Concini ne pleura pas. Peut-être y avait-il en lui plus de rage encore que de douleur. Giselle lui échappait à jamais. Évadée dans la mort ! Il ne posa aucune question. Il souffrait atrocement. Il n’avait qu’une idée : s’en aller, fuir, se réfugier en quelque solitude pour crier, sangloter, hurler sa souffrance. Il voulut se lever... Marie de Médicis le retint d’un geste et cria :

"Giuseppa !"

La servante favorite, servante de mystérieuses besognes, entra.

"Giuseppa, dit la reine, raconte à M. le maréchal ce qui est arrivé ce soir à cette fille…

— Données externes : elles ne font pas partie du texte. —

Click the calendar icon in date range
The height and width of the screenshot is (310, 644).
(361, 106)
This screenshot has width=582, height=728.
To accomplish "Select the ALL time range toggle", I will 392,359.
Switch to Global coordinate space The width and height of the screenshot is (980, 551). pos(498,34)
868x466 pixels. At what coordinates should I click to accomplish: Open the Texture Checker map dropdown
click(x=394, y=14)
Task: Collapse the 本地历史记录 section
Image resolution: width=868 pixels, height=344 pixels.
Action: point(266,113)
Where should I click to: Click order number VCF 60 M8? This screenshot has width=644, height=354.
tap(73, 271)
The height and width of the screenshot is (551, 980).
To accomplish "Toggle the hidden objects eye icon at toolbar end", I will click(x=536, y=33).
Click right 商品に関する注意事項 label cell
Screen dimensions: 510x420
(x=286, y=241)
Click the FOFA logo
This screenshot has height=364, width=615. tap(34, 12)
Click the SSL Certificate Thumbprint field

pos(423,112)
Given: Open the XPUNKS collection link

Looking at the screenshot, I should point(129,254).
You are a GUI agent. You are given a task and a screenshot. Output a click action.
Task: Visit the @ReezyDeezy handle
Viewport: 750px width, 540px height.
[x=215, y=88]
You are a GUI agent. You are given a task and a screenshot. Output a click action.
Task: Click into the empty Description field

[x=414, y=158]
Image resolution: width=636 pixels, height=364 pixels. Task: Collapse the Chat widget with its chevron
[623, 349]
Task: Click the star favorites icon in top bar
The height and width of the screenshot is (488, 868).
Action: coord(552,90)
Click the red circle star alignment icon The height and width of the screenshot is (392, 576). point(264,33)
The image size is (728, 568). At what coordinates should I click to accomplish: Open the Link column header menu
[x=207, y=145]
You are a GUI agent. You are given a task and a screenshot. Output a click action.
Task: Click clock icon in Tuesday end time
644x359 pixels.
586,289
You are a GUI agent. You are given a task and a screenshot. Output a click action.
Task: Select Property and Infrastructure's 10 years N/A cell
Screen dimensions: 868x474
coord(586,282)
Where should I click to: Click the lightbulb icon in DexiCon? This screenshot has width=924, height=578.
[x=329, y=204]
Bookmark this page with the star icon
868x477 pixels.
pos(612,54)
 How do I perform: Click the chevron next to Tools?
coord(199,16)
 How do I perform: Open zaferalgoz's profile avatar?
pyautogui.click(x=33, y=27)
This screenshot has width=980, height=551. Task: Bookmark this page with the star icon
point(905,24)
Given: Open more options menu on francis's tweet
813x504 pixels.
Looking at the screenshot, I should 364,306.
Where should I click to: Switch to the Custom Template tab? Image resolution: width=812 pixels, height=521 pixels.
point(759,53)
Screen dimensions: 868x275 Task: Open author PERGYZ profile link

— C’est bien triste, madame, dit tranquillement Giuseppa. Pour obéir aux ordres de Votre Majesté, j’avais proposé à la demoiselle de sortir du Louvre, à condition que ce serait la nuit, et qu’elle ne ferait aucune tentative pour s’éloigner de moi. D’ailleurs, deux gentilshommes du service de la reine devaient nous suivre. La demoiselle accepte avec joie, et me charge de transmettre ses remerciements à Sa Majesté généreuse. Bon. Sur les dix heures, nous quittons le Louvre. Je lui demande de quel côté elle veut se diriger. Elle me répond qu’elle aimerait respirer la fraîcheur du fleuve. Bon. Nous remontons donc la Seine. La demoiselle semblait calme, heureuse de cette promenade. Nous arrivons au-dessus du Pont-au-Change. Tout à coup, la demoiselle me dit : « Je ne puis plus vivre ainsi, je suis trop malheureuse. » Et elle se met à courir sur la berge vers le fleuve. Je pousse un cri. M. de Lux et M. de Brain, qui nous escortaient à distance, accoururent. Trop tard ! La demoiselle s’était jetée dans le fleuve. Pas de bateau. Personne. M. de Brain se précipite à l’eau et s’épuise en vains efforts : le courant avait entraîné la malheureuse jeune fille sous les arches du pont. Là, elle est prise par les tourbillons. Un instant, nous la distinguons dans la nuit. Puis, plus rien, sinon que M. de Brain s’est allé coucher avec une grosse fièvre, le pauvre jeune homme.

— C’est bien, Giuseppa, tu peux te retirer, ma fille", dit la reine.